Ed è proprio da quest’ultima realtà che arriva il sentito tributo: dai Pennywise ai Rancid, dai GBH ai Soldiers Of Destruction, sino ai The Damned, con un’inedita registrazione di “Neat Neat Neat” del 2002 suonata proprio con Motörhead; tutti in campo a dichiarare il massimo rispetto per Lemmy e compagni.
Un album di pregevole fattura, dove ogni brano viene eseguito bene (nel vero senso della parola), in cui ogni band chiamata in causa non azzarda alcun tentativo di scimmiottamento o imitazione, usando invece le proprie armi a disposizione, marchiando di singolarità il rispettivo pezzo.
Da qui la versione spericolata di “Ace Of Spades” dei Pennywise, una “Bomber” acidissima ad opera dei GBH, il tocco sudista-blues dei Fear in “The Chase Is Better Than The Catch”, il versante femminile degli Slaughterhouse in “Love Me Like A Reptile”, avvicinandosi così alle vecchie collaborazioni tra Motörhead e Girlschool; e ancora, la cover degli Anti-Nowhere League di “Born To Raise Hell” sino alla marcia interpretazione di “Sex & Death” da parte dei Rancid.
Nessuna voce impostata, o impastata, alla Lemmy, nessuna pretesa di emulazione, ma solo la stessa energia e sfacciataggine sfrigolata negli anni dal trio inglese (o quartetto per un certo periodo della loro carriera).

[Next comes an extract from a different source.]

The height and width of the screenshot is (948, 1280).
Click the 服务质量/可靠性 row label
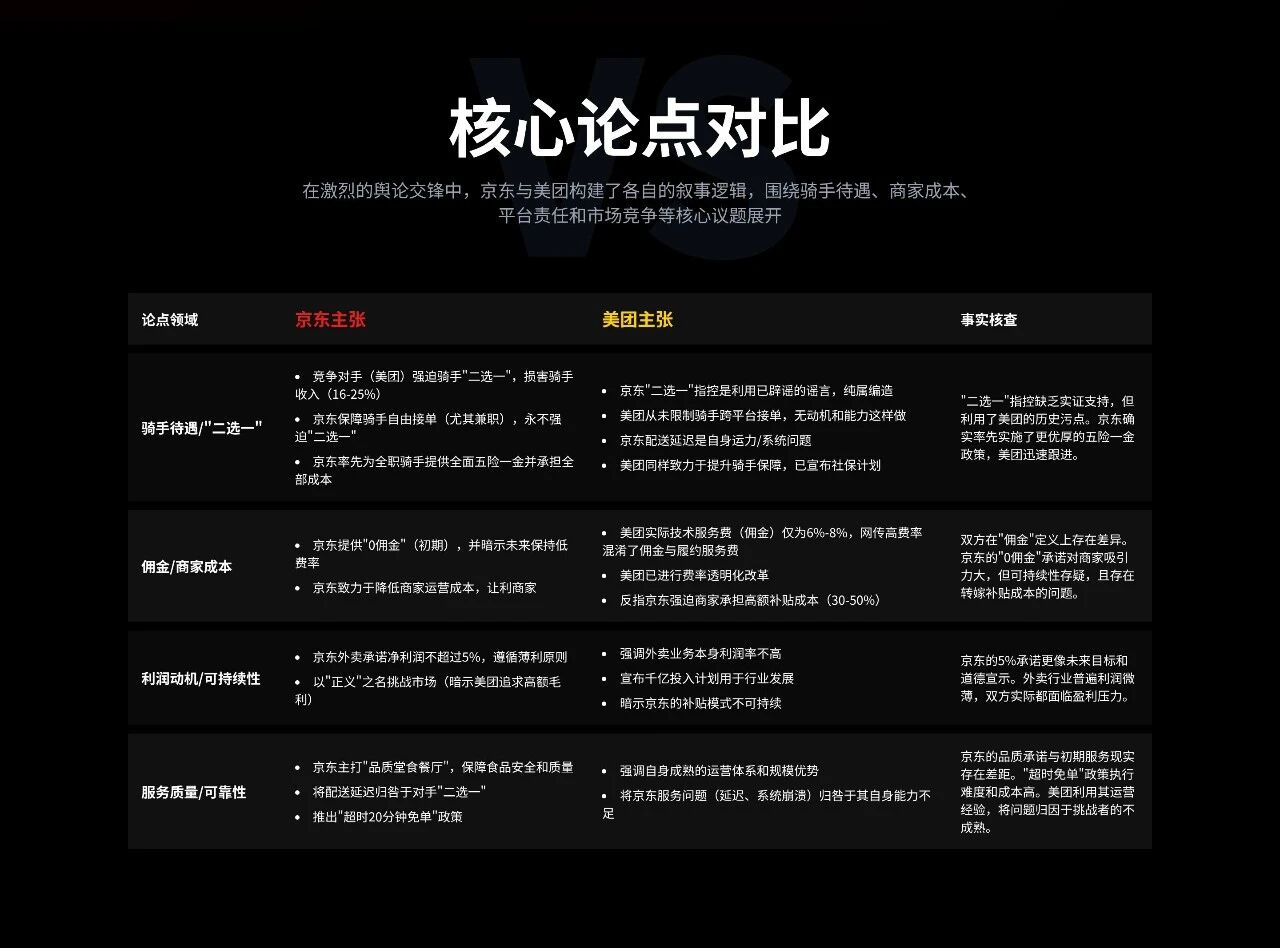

Ulteriore e ultimo punto a favore di questa raccolta tributaria riguarda proprio la scaletta selezionata: assodata la ‘maledetta’ “Ace Of Spades” e il manifesto “Overkill”, è piacevole rileggere in chiave punk brani come “Love Me Like A Reptile”, “Rock’n’Roll”, ” Voices In The Sky”, “Stay Clean” e “The Hammer” in cui, proprio sul finale, si sente riecheggiare l’ugola cartavetrosa di Mr. Kilmister. Segnaliamo infine che, a dispetto del titolo del disco, “Killed By Death” non c’è.
Un omaggio meritevole ad una band che ha fatto la storia: da avere.